Any Franchise Left To Its Own Devices Will Go Off The Rails


We are living in a uniquely bizarre period of time where, for better or worse, every piece of pop culture from the past few decades is getting constantly rebooted “for a new generation.” On a good day, this means creative people putting an interesting spin on an old property, like 21 Jump Street or Batman Begins. On a bad day, it means making Batman Begins with Garfield instead of Batman, or crafting an elaborate backstory for Pac-Man involving political intrigue and state-sanctioned mass murder.

Here are six franchises that tried to reinvent themselves and flew completely off the rails in the process.


In Japan, Endless The Ring And The Grudge Sequels Culminated In A Ridiculous Crossover Movie

Back in the late ’90s, a Japanese public information film called Ringu was released about the dangers of watching cursed VHS tapes haunted by pasty dead children. Around the same time, a Japanese film called Ju-On came out that also ended up being about curses and little girl ghosts. Both films were of course remade by Hollywood (titled The Ring and The Grudge, respectively) and enjoyed brief success as American horror franchises.

But while America’s obsession with remaking Japanese horror films disappeared in the mid 2000s, in their home country both films spawned a relentless barrage of ridiculous follow-ups, because painting a little girl white and telling her to croak at a camera is wildly inexpensive.

Between the two franchises, they would crank out 13 sequels, prequels and spin-offs in Japan alone. All of the good ideas long exhausted, they finally did a merger. Thus, Sadako Vs. Kayako:

NBCUniversal Entertainment Japan
Sadako Vs. Kayako: Dawn of Justice

It’s the Japanese equivalent of Freddy Vs. Jason, only with a smaller costume budget and way more creepy wells. It tells the now classic story of some teenagers watching a cursed VHS tape, who then meet another teenager who is cursed because she lives in a haunted house. They get the admittedly awesome idea to team up and pit their respective curse ghosts against each other, but it does the complete opposite of work. Instead of destroying each other, the two ghosts join forces to become a fantastical super phantom and just fucking kill everybody.

NBCUniversal Entertainment Japan
“Guys, be real. Is there a nude ghost kid on my neck?”

Unlike Freddy Vs. Jason, where both franchises had become ridiculous parodies of themselves even before they fought each other, Sadako Vs.
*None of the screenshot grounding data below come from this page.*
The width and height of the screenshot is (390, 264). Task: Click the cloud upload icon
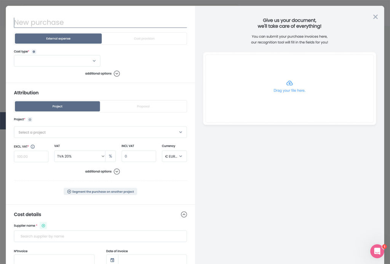point(289,83)
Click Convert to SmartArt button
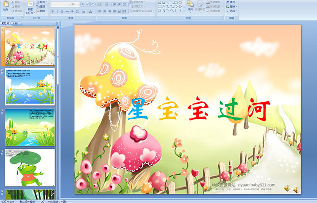Screen dimensions: 317x203 tap(141, 12)
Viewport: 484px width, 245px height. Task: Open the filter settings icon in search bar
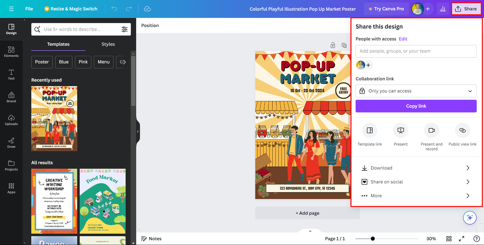pos(124,29)
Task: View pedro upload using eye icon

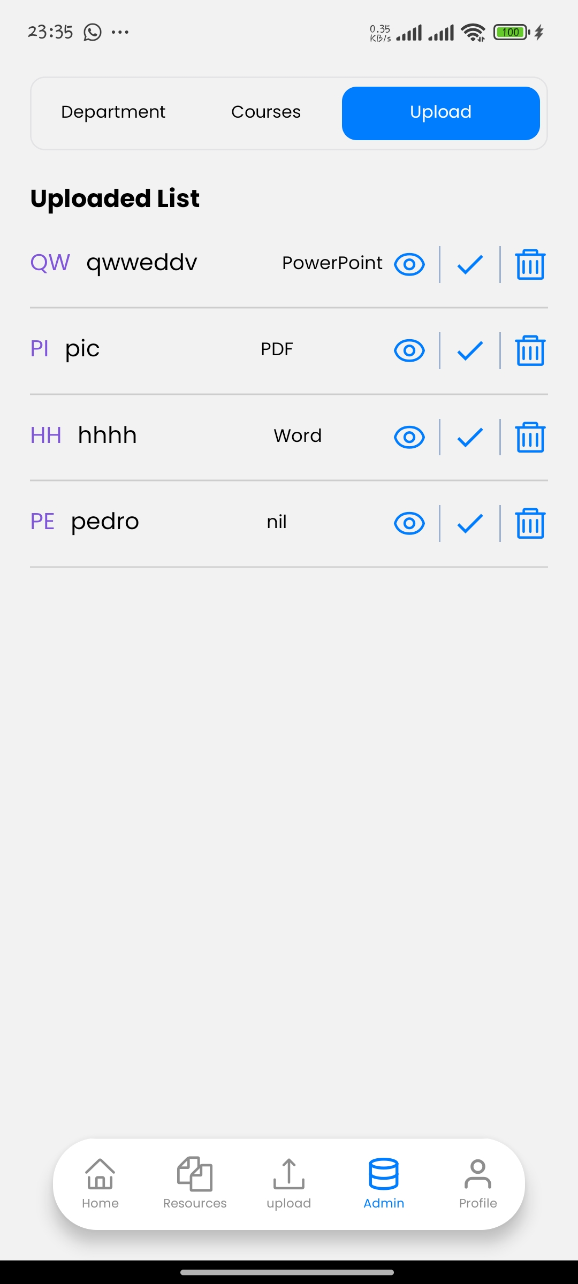Action: (409, 523)
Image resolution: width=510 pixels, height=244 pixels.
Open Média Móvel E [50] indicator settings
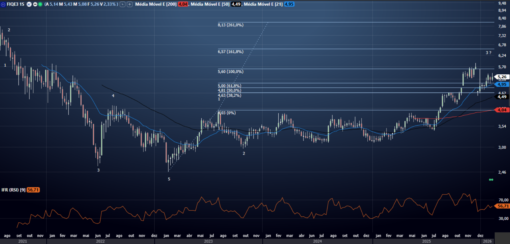click(x=210, y=4)

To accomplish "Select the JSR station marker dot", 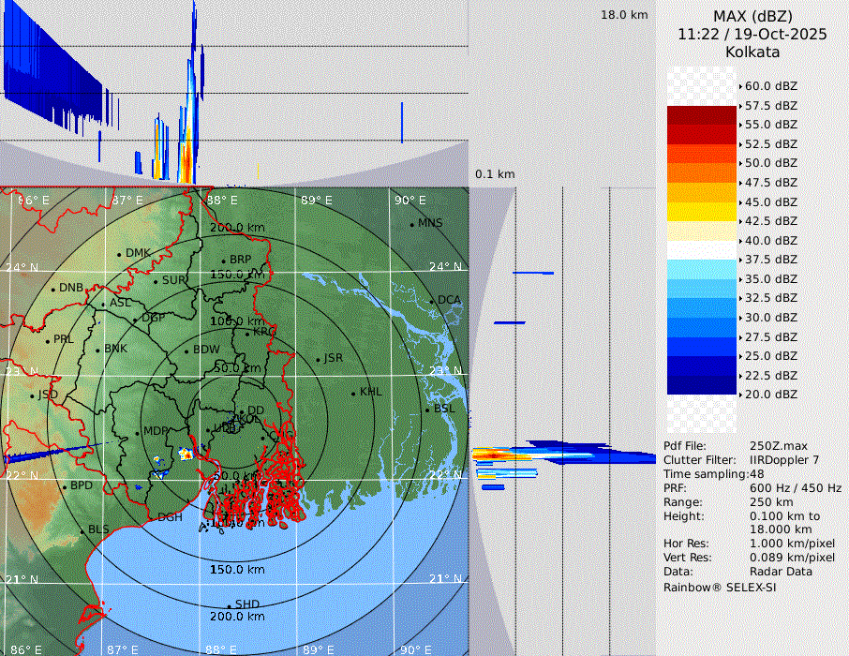I will point(318,359).
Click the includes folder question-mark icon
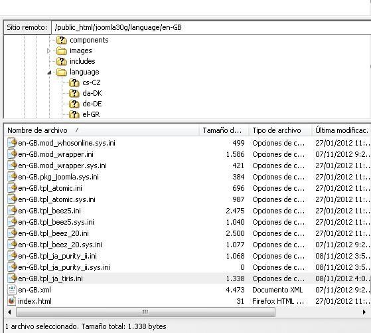Image resolution: width=371 pixels, height=333 pixels. (x=62, y=61)
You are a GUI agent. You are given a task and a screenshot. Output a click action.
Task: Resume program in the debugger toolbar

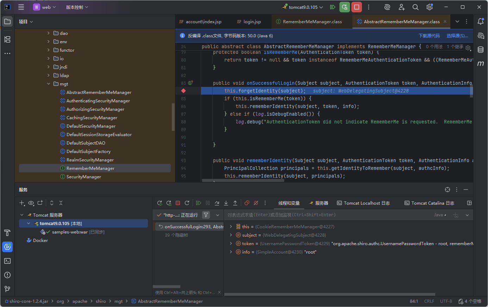[199, 203]

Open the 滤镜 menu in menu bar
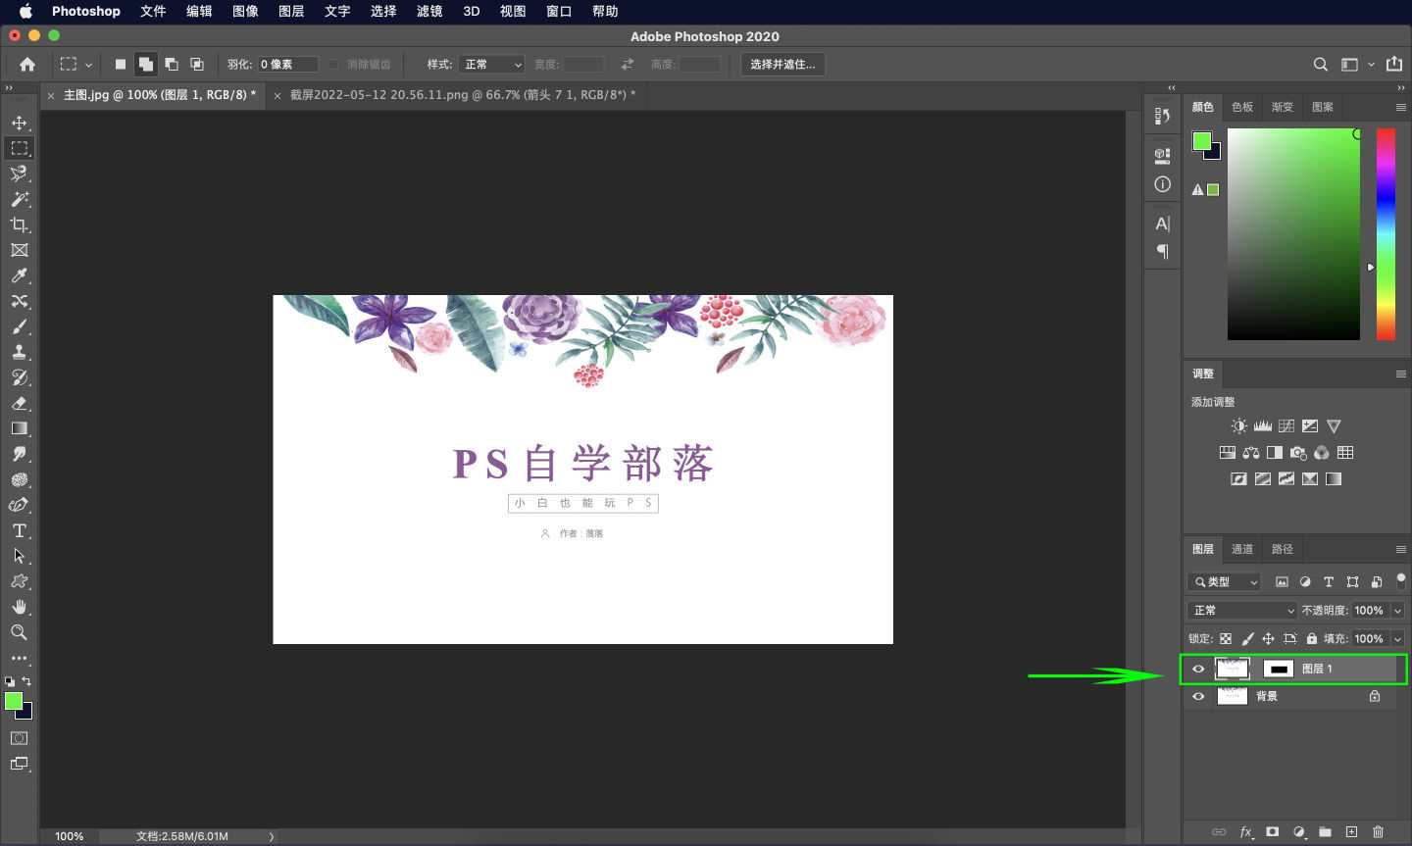click(x=429, y=12)
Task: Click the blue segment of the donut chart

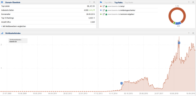Action: (178, 23)
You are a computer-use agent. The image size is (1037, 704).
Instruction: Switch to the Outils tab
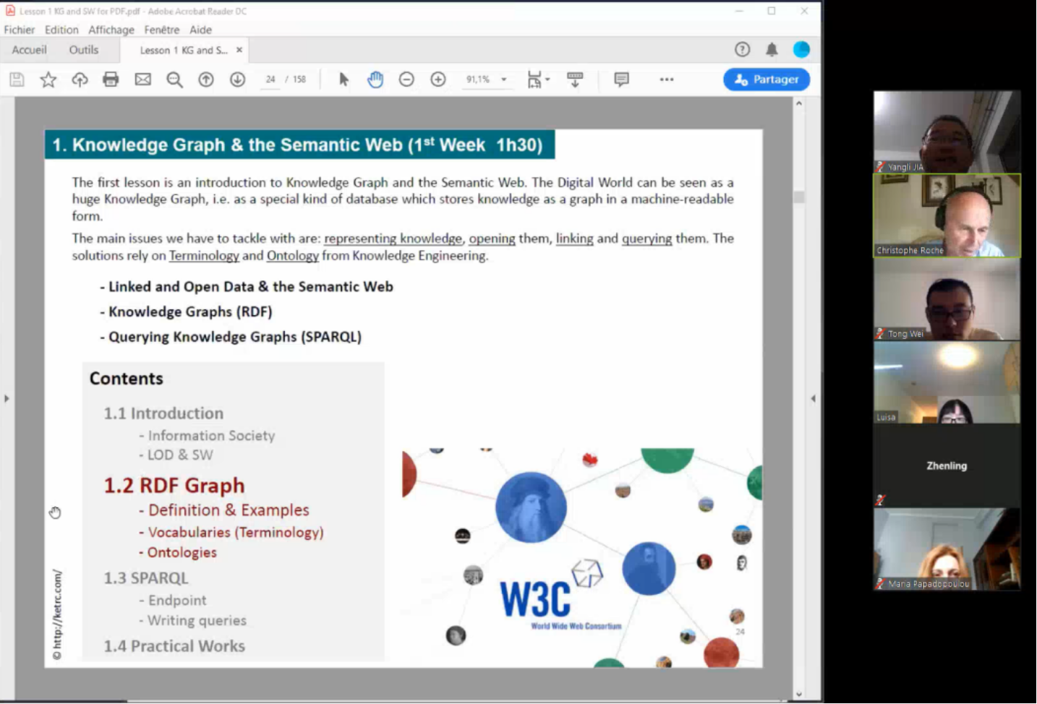[84, 50]
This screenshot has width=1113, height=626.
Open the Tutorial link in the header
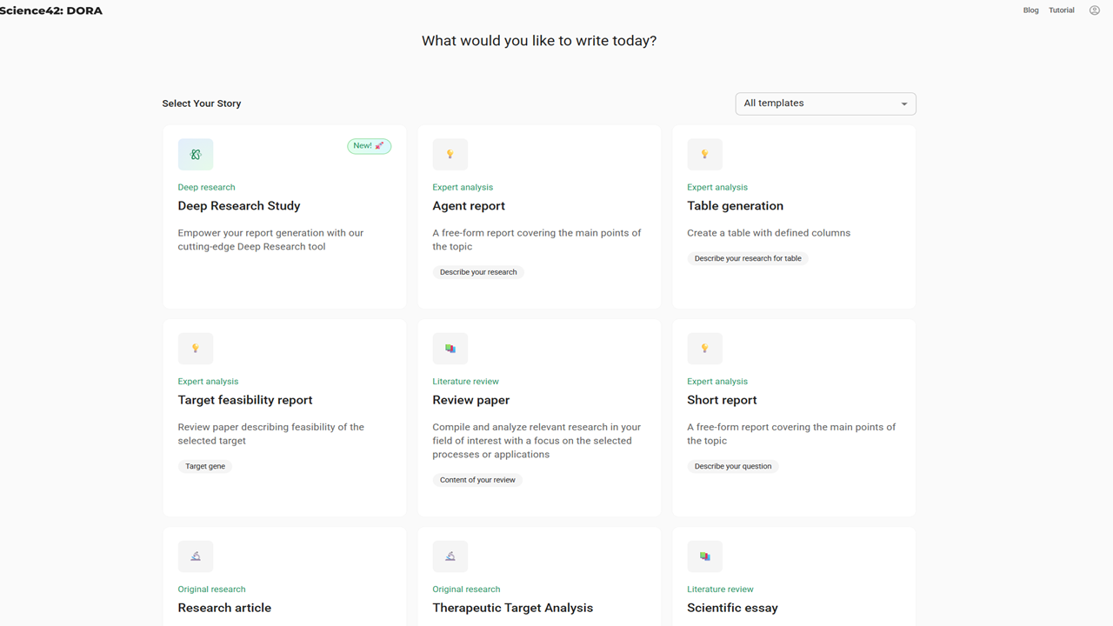click(x=1062, y=10)
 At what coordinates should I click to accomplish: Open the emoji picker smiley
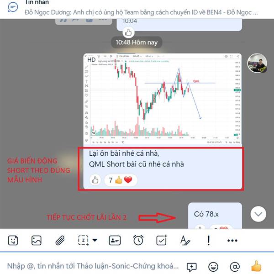coord(213,267)
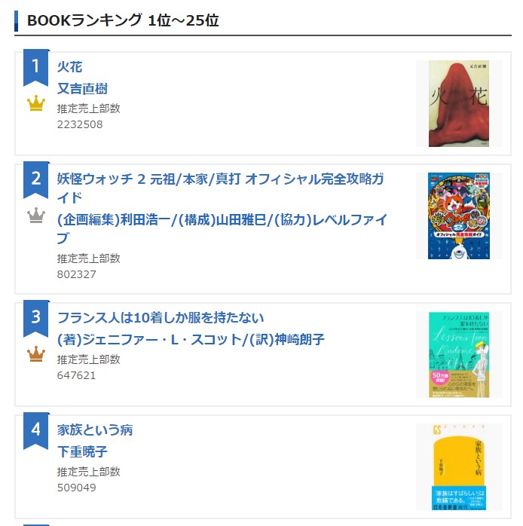Open the book title link 火花
Screen dimensions: 523x526
(70, 67)
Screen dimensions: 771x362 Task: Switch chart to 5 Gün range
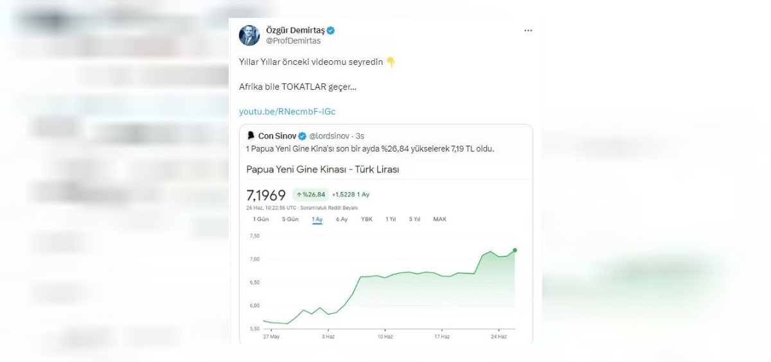point(290,219)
Kayako is a complete tonal shift from either Ringu or Ju-On. While the original franchises were slow-burn horror films that gradually cranked up the creeps, the Ju-On vs. Ringu film is paced like a meth lab explosion.

They even reduce the amount of time you have left to live after watching the cursed VHS tape — in the original, you have seven days to spread the curse or else suffer a death that can only be described as “embarrassing.” In Sadako Vs. Kayako, you have two. The film is so eager to skip straight to ghost murder that they increased the speed of their curses by 350 percent. The film ends (SPOILER ALERT) with the two ghosts merging, proving that even in the afterlife the free market favors consolidation.

As if to prove that truly insane ideas can always get even more insane, a group of young actors dressed up like ghosts and played baseball against each other to promote the release of Sadako Vs. Kayako. This stunt was doubly ridiculous because any manager worth a damn knows the tormented souls of murdered children can’t hit a curveball.

Nippon Professional Baseball
Does watching the game trigger the curse too?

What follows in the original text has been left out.